▶ _PROBLEM DESCRIPTION_
Report how many lines in the records below contain the word "Noon". Give only the number.

▶ _INPUT DATA_
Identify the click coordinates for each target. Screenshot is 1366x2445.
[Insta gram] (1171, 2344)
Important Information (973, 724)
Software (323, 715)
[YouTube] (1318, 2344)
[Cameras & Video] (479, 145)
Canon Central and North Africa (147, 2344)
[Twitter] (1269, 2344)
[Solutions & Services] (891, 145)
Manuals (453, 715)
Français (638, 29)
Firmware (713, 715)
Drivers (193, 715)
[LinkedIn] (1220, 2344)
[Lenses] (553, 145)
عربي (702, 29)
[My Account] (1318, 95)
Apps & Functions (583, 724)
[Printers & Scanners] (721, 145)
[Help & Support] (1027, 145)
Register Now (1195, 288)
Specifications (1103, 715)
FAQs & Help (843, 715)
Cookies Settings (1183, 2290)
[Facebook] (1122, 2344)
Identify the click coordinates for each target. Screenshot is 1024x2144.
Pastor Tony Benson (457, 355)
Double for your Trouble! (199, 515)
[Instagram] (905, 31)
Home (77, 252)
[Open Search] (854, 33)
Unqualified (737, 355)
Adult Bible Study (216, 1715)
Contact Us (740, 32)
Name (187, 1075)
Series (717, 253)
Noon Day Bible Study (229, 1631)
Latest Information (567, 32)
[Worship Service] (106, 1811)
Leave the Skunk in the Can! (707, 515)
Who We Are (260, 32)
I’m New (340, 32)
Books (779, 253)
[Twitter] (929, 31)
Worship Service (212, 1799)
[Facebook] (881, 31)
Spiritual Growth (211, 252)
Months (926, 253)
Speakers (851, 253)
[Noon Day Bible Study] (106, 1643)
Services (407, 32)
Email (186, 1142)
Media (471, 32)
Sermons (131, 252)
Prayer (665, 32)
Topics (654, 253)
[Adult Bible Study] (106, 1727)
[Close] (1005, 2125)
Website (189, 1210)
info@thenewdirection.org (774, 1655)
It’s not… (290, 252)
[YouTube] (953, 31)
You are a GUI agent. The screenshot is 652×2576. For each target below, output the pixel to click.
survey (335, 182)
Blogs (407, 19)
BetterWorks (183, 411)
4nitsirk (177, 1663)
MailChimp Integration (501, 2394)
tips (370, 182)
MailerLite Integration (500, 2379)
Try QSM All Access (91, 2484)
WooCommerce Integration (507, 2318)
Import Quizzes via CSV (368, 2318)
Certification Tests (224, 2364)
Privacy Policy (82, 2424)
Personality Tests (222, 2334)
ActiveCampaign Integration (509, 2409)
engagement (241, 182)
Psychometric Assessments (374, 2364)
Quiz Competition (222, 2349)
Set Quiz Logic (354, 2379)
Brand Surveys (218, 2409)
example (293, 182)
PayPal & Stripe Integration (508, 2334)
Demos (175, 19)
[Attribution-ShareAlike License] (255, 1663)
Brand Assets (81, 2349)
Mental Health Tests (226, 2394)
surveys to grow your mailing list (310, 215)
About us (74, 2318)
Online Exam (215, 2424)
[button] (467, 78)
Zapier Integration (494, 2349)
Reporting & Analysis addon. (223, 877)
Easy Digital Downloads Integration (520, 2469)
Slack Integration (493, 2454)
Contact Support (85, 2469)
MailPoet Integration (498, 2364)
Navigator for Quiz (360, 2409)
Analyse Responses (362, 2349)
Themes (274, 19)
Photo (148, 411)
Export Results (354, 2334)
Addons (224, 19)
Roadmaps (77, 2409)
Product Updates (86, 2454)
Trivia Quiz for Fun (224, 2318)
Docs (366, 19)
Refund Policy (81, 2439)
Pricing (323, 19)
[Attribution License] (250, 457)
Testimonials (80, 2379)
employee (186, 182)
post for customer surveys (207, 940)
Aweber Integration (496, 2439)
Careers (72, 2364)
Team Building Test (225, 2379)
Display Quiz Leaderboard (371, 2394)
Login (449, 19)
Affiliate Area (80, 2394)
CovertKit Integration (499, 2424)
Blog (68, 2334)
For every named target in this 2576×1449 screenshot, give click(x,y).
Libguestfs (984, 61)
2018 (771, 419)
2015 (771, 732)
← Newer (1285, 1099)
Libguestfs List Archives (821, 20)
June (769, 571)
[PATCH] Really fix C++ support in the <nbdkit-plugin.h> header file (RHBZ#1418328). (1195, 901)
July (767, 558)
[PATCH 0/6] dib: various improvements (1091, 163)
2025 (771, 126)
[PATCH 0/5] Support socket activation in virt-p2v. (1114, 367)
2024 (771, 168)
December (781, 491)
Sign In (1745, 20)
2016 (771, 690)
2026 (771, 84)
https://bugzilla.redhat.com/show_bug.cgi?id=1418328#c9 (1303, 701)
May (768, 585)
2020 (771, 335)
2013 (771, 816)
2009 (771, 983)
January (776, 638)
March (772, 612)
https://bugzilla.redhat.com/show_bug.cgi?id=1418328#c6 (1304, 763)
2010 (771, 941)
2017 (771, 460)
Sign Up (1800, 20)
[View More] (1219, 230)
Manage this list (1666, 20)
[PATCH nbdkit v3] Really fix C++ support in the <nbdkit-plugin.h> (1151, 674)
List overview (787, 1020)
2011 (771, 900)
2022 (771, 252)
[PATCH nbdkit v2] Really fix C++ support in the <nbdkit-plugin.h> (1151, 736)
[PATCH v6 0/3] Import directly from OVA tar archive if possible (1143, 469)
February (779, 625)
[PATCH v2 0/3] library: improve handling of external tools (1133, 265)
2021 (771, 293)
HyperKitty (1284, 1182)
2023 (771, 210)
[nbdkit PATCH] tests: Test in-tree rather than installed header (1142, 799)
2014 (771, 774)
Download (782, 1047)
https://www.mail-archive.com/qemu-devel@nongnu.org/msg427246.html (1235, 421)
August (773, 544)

▶ _SOLUTION TO THIS PROBLEM_
2